Dopo la Liberazione, tornò per qualche mese a ricoprire la carica di segretario del PSI di Pavia, ma nell’ottobre 1945 fu nominato segretario dell’Unione comunale socialista di Milano e poi anche della federazione provinciale del partito. Come figura di primo piano del socialismo lombardo, fu designato a far parte della Consulta nazionale, in seno alla quale diede un contributo alla stesura del progetto di legge elettorale per l’Assemblea costituente. Nelle elezioni del 2 giugno 1946 risultò eletto per il IV collegio di Milano e nello stesso anno fu eletto anche al Consiglio comunale milanese. Reintegrato nell’insegnamento nel 1945, nel dopoguerra fu preside del liceo Manzoni di Milano. Nel 1948 fu eletto alla Camera per la circoscrizione Milano-Pavia e fu riconfermato nella stessa circoscrizione nelle elezioni del 1953, 1958 e 1963.

Fece sempre parte della commissione Istruzione e Belle Arti, della quale fu anche vicepresidente nel corso della II legislatura repubblicana. Nel 1960 fu, insieme con Tristano Codignola e altri, tra i firmatari di una proposta di legge per la sistemazione a ruolo degli insegnanti.
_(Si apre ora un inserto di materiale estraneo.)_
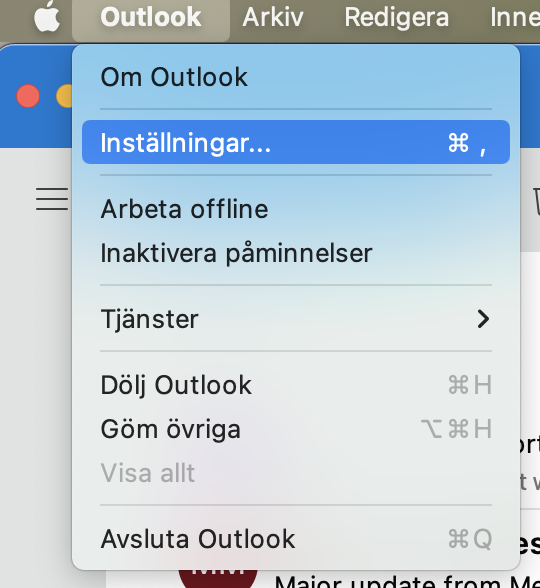The width and height of the screenshot is (540, 588).
Task: Expand the Tjänster submenu
Action: tap(296, 319)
Con la sua grande barba fluente Malagugini rappresentava una presenza inconfondibile tra i banchi di Montecitorio. Non gli dispiaceva offrire di sé, anche attraverso l’eloquio, l’immagine di un socialista d’altri tempi, non contaminato da segni di esteriore modernità. Tuttavia non si considerava un sopravvissuto politico e mostrava, al contrario, una grande determinazione nell’affrontare la battaglia politica in nome degli ideali che aveva abbracciato in gioventù.
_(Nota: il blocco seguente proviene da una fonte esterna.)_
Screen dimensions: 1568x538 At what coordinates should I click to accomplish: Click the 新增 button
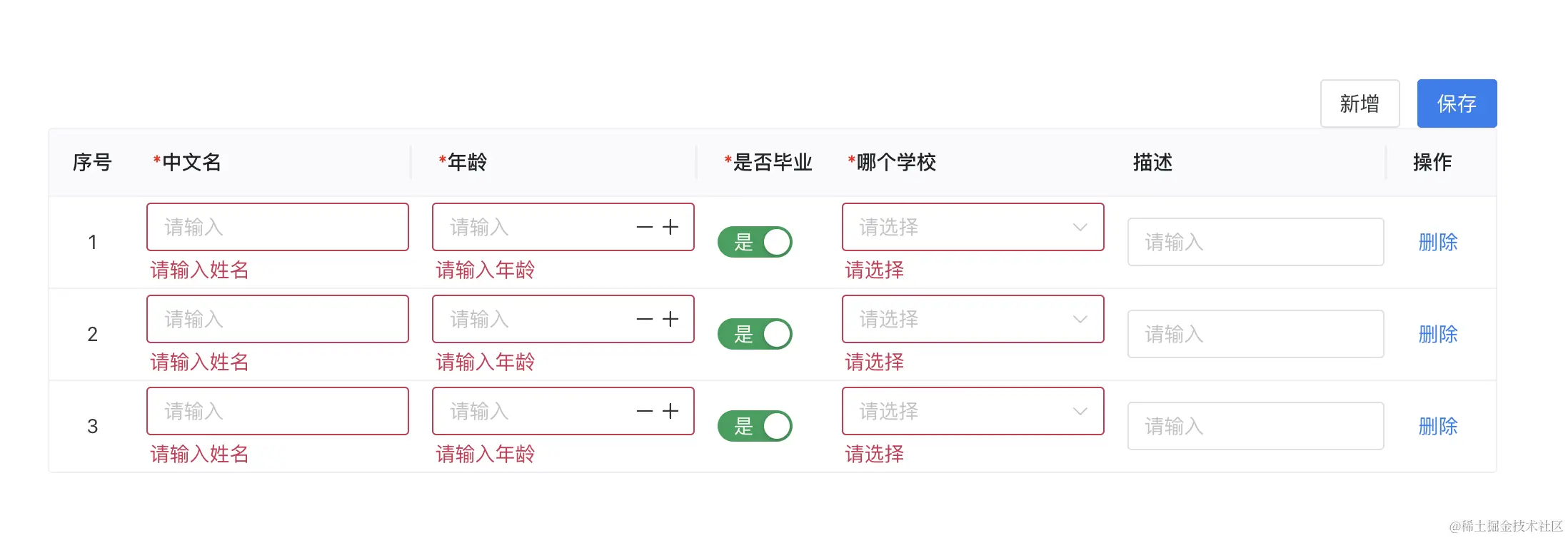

Membro del comitato centrale del PSI, fece parte, dal 1949 al 1953, della direzione del partito. Schierato con la sinistra interna di Tullio Vecchietti, Dario Valori, Lucio Luzzatto ed Emilio Lussu che avversava la linea autonomista di Pietro Nenni, nel comitato centrale del 14 novembre 1956, all’indomani dei fatti d’Ungheria, fu il solo a votare contro la mozione per l’unificazione con i socialdemocratici di Giuseppe Saragat.
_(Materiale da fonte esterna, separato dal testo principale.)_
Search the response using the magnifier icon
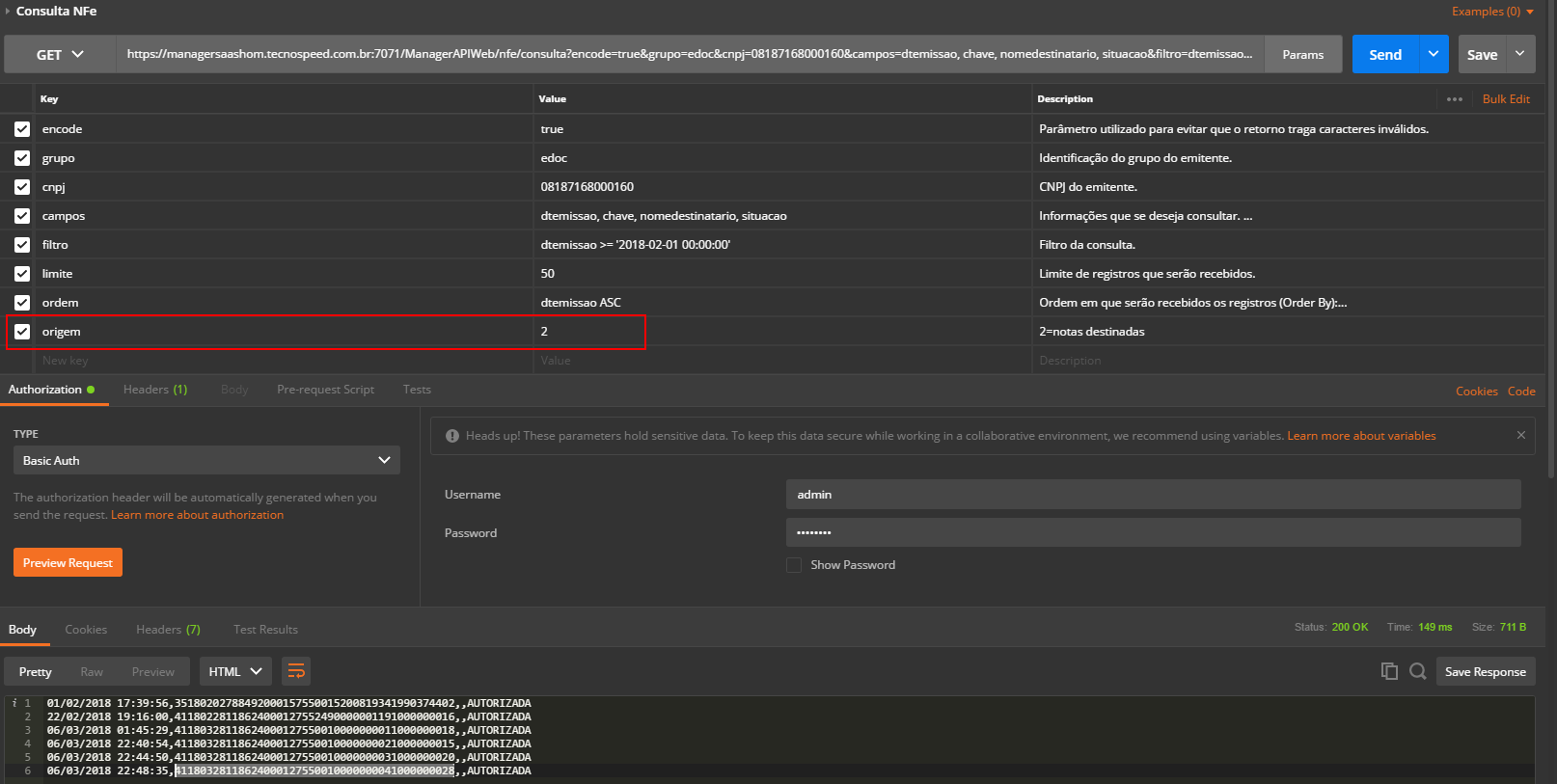 (1417, 671)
Per Malagugini il PSI avrebbe dovuto confermare la politica di classe e unitaria, intesa non solo come collaborazione con il Partito comunista italiano (PCI), ma soprattutto come tendenza a un partito nuovo in grado di guidare le lotte del mondo del lavoro contro la società capitalistica e per il socialismo.

Fu perciò nettamente contrario al coinvolgimento dei socialisti nella politica di centrosinistra, e promosse, insieme con i citati esponenti della sinistra interna, la scissione da cui il 10 gennaio 1964 nacque il Partito socialista italiano di unità proletaria (PSIUP).

Al I congresso del PSIUP, svoltosi a Roma dal 16 al 19 dicembre 1965, pronunciò un discorso di commiato, pieno di amarezza e di risentimento nei confronti del PSI, ma anche di soddisfazione per il fatto che anziani militanti come lui “giunti in prossimità del traguardo finale” si sentissero “circondati da stima e dall’affetto di tanti compagni” pronti a raccoglierne l’eredità.

Alcide Malagugini morì a Milano il 24 dicembre 1966.